None of the Netease executives have a background in agriculture. Mr. Ding and one of his classmates were trained as engineers; the other classmate is a publicity specialist. They made dozens of visits to pig farms, equipment manufacturers, and breeders all over the world in preparation for the farm project.
Of course, Netease's access to capital is a big advantage that most farms and agriculture-focused companies lack. The Anji County government web site says the Netease pork project's investment is 300 million yuan (nearly $50 million).

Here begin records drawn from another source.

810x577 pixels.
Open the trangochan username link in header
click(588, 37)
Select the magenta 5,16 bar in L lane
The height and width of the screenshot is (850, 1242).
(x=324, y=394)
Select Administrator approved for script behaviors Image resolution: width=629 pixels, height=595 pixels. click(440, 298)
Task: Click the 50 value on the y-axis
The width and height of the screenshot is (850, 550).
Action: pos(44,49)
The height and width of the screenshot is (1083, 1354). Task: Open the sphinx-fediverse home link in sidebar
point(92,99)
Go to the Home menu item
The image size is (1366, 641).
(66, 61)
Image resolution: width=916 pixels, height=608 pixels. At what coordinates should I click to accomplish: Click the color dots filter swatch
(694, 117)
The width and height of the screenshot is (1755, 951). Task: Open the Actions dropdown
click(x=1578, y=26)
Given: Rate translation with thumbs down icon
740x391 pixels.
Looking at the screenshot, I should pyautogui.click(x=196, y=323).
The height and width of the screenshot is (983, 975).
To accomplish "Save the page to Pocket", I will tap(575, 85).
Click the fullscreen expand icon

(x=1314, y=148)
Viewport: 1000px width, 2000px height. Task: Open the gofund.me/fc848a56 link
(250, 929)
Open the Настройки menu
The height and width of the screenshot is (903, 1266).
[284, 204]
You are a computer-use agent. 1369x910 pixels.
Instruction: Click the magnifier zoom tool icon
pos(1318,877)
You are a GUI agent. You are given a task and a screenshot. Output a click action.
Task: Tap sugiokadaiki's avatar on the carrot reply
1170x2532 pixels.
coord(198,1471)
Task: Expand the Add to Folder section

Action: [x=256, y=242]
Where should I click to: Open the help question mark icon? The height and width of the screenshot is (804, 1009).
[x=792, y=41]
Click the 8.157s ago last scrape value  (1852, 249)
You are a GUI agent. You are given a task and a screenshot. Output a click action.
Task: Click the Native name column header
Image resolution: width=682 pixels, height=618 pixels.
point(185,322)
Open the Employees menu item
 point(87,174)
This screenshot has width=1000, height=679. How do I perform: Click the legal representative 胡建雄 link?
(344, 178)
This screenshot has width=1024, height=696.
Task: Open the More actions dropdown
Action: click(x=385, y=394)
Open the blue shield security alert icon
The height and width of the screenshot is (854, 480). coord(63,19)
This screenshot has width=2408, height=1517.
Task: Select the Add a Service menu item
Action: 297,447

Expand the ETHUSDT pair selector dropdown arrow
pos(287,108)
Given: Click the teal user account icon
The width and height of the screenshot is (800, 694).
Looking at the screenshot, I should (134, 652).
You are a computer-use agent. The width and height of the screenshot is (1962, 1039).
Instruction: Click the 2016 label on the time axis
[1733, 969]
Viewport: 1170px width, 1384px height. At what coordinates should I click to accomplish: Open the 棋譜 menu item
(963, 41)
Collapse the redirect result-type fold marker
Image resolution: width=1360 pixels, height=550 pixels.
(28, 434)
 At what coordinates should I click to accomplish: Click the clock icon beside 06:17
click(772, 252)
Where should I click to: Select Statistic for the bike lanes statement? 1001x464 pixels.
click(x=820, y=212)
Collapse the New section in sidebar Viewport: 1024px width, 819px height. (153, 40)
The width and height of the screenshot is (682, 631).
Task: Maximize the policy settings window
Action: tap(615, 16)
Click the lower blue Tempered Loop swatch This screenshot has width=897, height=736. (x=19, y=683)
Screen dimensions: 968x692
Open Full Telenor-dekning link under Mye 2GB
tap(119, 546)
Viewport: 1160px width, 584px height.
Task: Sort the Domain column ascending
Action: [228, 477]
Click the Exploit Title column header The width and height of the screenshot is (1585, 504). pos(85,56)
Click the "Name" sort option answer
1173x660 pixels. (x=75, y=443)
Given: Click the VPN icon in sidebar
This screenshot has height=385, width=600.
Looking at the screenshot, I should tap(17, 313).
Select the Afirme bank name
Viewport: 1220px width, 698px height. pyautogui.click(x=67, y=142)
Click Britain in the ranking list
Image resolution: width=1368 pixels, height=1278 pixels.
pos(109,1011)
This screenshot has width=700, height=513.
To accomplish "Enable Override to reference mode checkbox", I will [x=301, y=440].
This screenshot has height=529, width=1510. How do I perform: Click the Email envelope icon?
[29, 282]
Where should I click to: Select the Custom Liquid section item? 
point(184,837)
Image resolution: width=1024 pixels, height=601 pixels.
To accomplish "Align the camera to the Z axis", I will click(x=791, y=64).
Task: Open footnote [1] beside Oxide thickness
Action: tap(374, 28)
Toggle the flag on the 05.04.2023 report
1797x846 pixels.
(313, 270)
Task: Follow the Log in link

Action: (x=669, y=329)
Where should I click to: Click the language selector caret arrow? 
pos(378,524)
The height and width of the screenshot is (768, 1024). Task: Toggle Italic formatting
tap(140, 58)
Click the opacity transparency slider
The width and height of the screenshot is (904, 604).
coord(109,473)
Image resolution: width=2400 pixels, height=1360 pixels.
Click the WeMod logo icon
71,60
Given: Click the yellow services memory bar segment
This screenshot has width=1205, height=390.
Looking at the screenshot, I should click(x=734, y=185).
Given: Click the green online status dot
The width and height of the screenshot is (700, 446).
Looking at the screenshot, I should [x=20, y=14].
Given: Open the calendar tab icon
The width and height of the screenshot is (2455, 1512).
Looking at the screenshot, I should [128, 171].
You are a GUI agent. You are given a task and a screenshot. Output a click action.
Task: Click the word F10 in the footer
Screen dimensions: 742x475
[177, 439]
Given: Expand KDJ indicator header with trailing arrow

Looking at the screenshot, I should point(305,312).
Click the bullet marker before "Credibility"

The Southern Metropolitan News reporter suggests that agriculture can benefit from "Internet thinking," despite being a "slow, deliberative" process that contrasts with the "lightning speed" of the Internet. First is the potential for e-commerce, social networks and new sales channels. Internet companies emphasize interaction with customers. Narrowing the virtual distance between production site and customer in theory can increase confidence in the final product. The use of big data can potentially improve marketing and supply chain management.
Some other meat and poultry companies are implementing traceability systems. Chickens have codes attached that consumers can use to see on their mobile phones the farm and source of chicks and drugs used. (Similar systems were introduced for vegetables on an experimental basis nearly 10 years ago, but don't seem to have gained popularity.)
Other pig farms are using "ecological" and transparency strategies to produce local breeds of pigs, but most charge extremely high prices for the pork. One industry analyst suggests that Internet companies can contribute by serving as a platform for sharing information rather than raising pigs themselves.
The Netease Company project appears to be an attempt to "reboot" farming in China by bringing in a completely new set of actors, capital and concepts. Companies that made money elsewhere are expected to bring their money and expertise to reshape an activity stuck in the past. This appears to be official policy--in December Minister of Agriculture Han Changfu and State Council rural policy guru Han Jun both made separate speeches calling for companies to invest in agriculture. Minister Han warned investors not to expect "overnight riches."
Will a "ctrl-alt-del" reboot flush out the bugs clogging China's agricultural system, or will it result in a "blue screen"? Experiments like Netease's are not jokes. They should be carefully watched to gain clues about the best way forward.